Suburbs Doing Just Fine, Thank You for Asking

Despite the prevailing narrative, more people–even Millennials–are still moving out of cities and into suburbs.

CBRE Group, Los Angeles, said in a report that despite domestic migration scenarios suggesting that Americans–and Millennials in particular–are flocking to urban cores, suburbs are not seeing declines.

The report, Millennial Myth Buster: Young Americans Do Like the Suburbs, noted that in 2014, 2.8 million people moved from the suburbs to cities; however, 4.6 million did the opposite. According to Census Bureau data, 30 percent of Millennials live within urban areas. The other 70 percent do not appear to be rushing to move downtown: in 2014, 529,000 people between the ages of 25 and 29 moved from cities to the suburbs, while only 426,000 moved in the opposite direction. For younger millennials 20 to 24 years old, the flow’s direction was even more pronounced, with 721,000 moving out of cities for the suburbs and 554,000 leaving the suburbs to pursue life in the city. Among the oldest millennials and the tail end of Gen X, negative net migration was even greater: 1.2 million people aged 30 to 44 moved from cities to suburbs, while 540,000 did the reverse.

“The death of the suburbs is greatly exaggerated,” said Darin Mellott, director of research & analysis with CBRE and author of the report. “Despite what we often hear, more people across all age cohorts–including millennials–are still migrating out of cities and to the suburbs.”

Mellott noted while it is true that some of the younger Millennials moving to the suburbs were returning to their parents’ homes, but the migration trend still holds: not every Millennial can or wants to live downtown. It is also true that certain high-profile cities, such as San Francisco and Washington, D.C., have attracted large numbers of Millennials to their urban environments in recent years. But this is not true of the U.S. as a whole.

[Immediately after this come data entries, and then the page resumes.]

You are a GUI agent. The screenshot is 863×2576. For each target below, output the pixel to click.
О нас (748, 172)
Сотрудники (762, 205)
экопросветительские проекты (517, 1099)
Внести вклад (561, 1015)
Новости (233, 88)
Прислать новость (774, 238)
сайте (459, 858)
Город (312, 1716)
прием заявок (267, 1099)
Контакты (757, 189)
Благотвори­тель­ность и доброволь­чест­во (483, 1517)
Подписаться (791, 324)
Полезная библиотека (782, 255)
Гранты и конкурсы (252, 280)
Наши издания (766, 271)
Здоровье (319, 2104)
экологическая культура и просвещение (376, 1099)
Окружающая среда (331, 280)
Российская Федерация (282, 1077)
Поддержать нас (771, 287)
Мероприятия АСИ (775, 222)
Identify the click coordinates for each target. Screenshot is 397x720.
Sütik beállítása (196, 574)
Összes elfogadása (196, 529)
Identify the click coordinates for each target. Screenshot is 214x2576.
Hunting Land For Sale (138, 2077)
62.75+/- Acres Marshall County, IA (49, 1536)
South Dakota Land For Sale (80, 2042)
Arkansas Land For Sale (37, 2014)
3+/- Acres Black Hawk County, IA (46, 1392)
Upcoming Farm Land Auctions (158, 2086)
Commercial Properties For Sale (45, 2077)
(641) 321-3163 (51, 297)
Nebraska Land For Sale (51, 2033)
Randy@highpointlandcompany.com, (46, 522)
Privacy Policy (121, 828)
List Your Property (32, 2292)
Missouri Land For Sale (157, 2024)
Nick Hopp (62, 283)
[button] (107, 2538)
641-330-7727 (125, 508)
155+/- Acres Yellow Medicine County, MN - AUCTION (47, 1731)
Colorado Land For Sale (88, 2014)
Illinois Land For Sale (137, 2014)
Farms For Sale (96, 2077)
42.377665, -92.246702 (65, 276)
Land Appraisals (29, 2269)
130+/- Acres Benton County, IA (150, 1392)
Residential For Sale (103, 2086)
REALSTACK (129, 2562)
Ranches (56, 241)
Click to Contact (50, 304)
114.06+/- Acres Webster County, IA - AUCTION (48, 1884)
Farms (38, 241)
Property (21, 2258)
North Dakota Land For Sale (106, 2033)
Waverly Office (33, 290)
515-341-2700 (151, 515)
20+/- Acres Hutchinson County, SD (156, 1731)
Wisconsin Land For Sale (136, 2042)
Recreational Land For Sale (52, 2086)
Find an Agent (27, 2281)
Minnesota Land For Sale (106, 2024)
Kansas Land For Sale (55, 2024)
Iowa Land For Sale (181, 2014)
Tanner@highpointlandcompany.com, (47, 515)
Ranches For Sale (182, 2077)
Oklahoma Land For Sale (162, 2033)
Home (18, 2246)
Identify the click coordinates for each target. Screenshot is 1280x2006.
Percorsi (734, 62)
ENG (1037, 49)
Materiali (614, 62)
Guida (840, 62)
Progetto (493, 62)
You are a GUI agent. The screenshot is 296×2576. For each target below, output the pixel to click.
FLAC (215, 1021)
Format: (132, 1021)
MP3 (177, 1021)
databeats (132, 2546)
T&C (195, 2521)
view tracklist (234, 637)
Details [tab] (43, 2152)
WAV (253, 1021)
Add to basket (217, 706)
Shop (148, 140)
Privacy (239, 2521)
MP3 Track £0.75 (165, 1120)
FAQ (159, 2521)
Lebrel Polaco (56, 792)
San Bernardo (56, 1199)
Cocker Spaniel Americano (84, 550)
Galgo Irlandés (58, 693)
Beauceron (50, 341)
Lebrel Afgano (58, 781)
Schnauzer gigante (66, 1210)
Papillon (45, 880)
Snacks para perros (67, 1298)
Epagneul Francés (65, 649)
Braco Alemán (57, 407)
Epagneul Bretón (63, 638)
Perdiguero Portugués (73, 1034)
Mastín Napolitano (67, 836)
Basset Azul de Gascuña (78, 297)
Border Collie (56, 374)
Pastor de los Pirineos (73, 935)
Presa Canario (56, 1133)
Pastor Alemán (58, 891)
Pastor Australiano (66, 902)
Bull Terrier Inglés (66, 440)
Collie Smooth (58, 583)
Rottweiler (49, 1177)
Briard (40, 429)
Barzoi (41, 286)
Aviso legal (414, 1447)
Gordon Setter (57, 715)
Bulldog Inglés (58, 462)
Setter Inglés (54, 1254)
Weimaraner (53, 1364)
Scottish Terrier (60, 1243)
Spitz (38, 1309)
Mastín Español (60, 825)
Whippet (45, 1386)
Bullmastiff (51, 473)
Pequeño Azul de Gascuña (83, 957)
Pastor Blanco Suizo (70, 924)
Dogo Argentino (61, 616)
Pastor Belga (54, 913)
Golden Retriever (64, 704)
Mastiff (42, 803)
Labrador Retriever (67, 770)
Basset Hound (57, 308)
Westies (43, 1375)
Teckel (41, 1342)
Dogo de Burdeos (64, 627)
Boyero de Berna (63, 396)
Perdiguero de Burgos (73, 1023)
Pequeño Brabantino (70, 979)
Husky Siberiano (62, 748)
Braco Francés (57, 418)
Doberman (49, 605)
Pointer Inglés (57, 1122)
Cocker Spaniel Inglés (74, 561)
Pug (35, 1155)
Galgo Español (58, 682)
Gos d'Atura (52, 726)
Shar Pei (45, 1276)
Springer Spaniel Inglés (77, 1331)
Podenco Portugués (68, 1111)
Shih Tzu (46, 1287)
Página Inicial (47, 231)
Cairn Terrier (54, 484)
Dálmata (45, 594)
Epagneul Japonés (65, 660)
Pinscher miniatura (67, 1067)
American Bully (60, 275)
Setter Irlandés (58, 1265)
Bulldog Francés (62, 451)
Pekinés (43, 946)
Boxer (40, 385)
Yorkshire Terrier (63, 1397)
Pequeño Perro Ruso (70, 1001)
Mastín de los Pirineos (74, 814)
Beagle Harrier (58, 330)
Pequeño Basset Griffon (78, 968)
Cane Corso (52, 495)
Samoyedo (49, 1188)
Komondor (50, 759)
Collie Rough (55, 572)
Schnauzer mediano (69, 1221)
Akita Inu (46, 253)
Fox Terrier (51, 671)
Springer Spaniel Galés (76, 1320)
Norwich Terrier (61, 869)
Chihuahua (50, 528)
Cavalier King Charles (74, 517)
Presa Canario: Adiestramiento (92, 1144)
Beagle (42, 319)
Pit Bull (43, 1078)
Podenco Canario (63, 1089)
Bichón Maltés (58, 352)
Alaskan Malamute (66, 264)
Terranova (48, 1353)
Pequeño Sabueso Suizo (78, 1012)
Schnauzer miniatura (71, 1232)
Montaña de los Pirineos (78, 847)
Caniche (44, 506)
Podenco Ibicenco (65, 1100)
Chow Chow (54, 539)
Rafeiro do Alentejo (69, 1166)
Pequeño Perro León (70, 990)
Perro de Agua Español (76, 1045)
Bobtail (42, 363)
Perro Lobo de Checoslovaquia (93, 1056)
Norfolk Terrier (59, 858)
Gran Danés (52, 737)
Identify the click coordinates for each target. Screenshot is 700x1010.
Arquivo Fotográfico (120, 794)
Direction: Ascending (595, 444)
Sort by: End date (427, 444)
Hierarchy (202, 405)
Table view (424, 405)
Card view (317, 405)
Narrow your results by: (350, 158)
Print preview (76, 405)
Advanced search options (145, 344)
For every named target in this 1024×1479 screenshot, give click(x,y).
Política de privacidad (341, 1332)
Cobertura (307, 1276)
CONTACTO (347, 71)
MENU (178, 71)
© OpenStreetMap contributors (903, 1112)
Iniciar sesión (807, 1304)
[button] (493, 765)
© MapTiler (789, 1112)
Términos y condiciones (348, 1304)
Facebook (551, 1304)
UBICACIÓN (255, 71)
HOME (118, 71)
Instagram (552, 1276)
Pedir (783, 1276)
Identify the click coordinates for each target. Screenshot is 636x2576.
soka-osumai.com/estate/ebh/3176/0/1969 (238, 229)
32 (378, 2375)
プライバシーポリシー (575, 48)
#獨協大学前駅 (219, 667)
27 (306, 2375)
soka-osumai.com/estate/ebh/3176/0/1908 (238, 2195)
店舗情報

Census Bureau data show in 2014, the U.S. was less urban than it had been in 2000. Even in the post-recession years–when many asserted that millennials were flocking to cities for employment opportunities–more people were leaving cities for the suburbs than the reverse.

“Millennials have a reputation for appreciating the perks of urban life, such as easy access to public transportation, shops, restaurants and offices,” Mellott said. “This does not necessarily translate into demand for downtown real estate, however. Suburbs too, can develop in ways that appeal to younger demographics, by incorporating elements of urban life in suburban settings, which is occurring in metros across the country. New terms have even been coined to describe quasi-urban areas in the suburbs–among them, ‘hipsturbia’ and ‘urban burbs.'”

Mellott said this has implications not only for residential markets, but commercial/multifamily markets as well. The report said downtown office markets nationwide have captured a significantly greater share of office space absorption, relative to their size, less than one-third of the time since the year 2000. During the first half of 2016, nearly two-thirds of suburban office markets outperformed their local downtown counterparts when looking at share of net absorption relative to market size. While some downtown markets across the country have outperformed–and will continue to outperform, in some cases–suburban markets, in general, suburbs are outperforming urban cores.

“Looking ahead, the evolution of commercial real estate markets will transcend the traditional lines of downtown vs. suburban, or millennial vs. boomer,” Mellott said. “The story is more nuanced and evolving in ways that create hybrid environments. For example, in many markets, suburban areas with urban characteristics are thriving…Remember, even at the end of How I Met Your Mother, they moved to the suburbs.”